It being the Ten Days, I'm a little more stressed out then usual, especially when contemplating how few items there probably are marked under the "Merits" column for my name up in Shemayim. This Rosh Hashana, I heard numerous stories told over about what is happening up in the heavens, and most stories reference malachim of various types. These stories reminded me of something that I figured might be fitting to share this time of year.
A few years ago, while living in the South, a Rav suggested that I review the laws of Taharat HaMispacha with his wife- my then-husband and I had been married over a year and were childless, and that suggestion seems to be par for the course under such circumstances. So, of I went to study with her, and during our session I commented that I often wished that I was a malach, because then I would just do Hashem's will perfectly. Her response was that my purpose in the world was to accrue mitzvos, which is why I was created human. I found that comment really inspiring...

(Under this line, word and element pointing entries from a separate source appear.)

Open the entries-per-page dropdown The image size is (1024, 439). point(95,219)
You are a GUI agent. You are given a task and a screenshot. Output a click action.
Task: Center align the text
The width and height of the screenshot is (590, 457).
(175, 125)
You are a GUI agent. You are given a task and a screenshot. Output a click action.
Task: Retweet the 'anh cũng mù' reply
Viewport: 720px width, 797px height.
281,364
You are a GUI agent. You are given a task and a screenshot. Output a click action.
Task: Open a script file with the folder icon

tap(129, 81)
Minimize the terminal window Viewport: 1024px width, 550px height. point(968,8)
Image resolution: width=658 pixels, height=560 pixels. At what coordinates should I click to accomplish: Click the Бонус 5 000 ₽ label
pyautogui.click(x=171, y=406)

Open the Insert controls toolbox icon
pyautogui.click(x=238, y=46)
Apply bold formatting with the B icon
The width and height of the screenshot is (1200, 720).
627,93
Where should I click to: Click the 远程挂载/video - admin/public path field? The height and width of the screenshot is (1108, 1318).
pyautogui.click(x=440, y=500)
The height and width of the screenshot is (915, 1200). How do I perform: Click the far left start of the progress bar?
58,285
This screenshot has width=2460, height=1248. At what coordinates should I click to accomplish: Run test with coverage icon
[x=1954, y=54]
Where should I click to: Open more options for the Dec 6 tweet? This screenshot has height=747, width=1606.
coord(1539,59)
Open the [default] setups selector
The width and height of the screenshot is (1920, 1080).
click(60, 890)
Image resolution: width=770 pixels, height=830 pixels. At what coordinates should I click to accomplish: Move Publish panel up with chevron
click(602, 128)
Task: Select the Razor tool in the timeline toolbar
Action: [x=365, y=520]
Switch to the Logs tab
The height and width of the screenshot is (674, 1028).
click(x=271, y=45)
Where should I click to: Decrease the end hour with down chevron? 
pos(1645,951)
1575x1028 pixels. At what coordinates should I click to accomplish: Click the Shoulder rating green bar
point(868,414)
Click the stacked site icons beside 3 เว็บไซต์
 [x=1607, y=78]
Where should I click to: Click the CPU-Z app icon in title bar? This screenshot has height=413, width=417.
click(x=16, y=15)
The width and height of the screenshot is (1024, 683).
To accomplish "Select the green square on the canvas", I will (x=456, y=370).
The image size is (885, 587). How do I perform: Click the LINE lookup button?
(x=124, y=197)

To sum it up then, since I'm not an angel, my challenge is to overcome my personal spiritual challenges in order to more readily and appropriately serve Hashem. I figure that in the coming days, I should focus on determining where my spiritual weaknesses. Once those are identified, I can then go about finding the practical strategies that will help me overcome those weaknesses. The end result will hopefully be that I can perform my "hard" mitzvos (and we all find some mitzvos harder than others to fulfill) better. So the possibilities are endless, if one chooses to devote some time and a whole lot of effort to that most humbling of tasks called self-perception.
May we all merit to have a most productive 10 days, and be sealed for a wonderful year!